START Data shown

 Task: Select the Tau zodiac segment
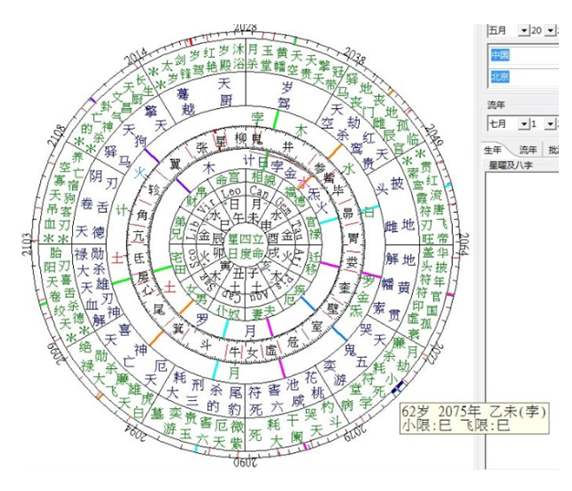[x=297, y=228]
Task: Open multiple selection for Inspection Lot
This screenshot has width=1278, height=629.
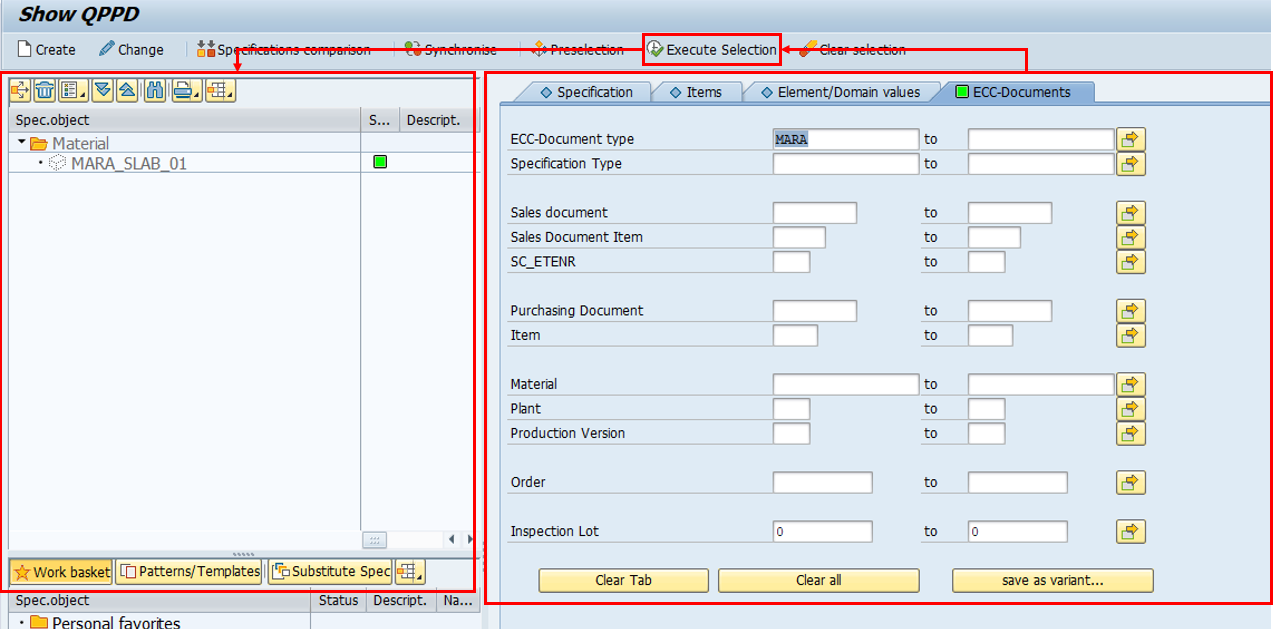Action: click(1130, 531)
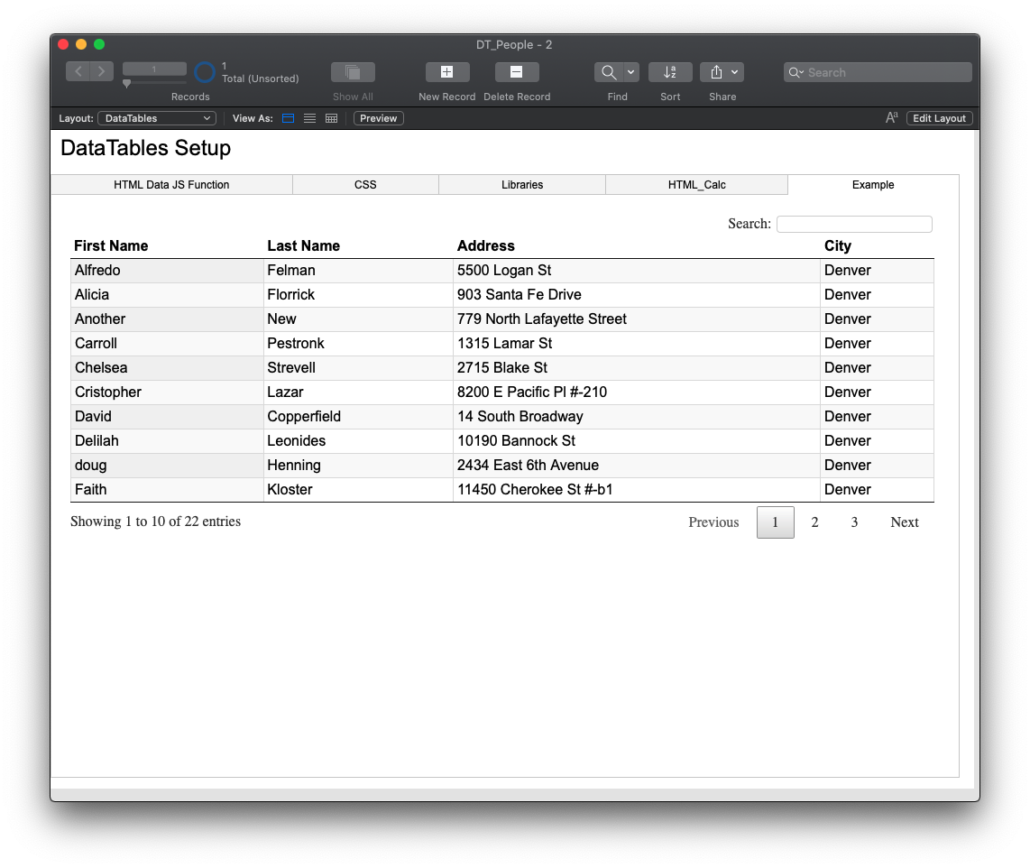This screenshot has height=868, width=1030.
Task: Expand the Find options chevron
Action: (629, 71)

END Data shown

Repeat every record precisely. Any picture among them stays out of the copy.

Reply to the exercise:
 Task: Select the Tau zodiac segment
[x=297, y=228]
Task: Open multiple selection for Inspection Lot
This screenshot has width=1278, height=629.
Action: click(1130, 531)
This screenshot has height=868, width=1030.
Task: Expand the Find options chevron
Action: (629, 71)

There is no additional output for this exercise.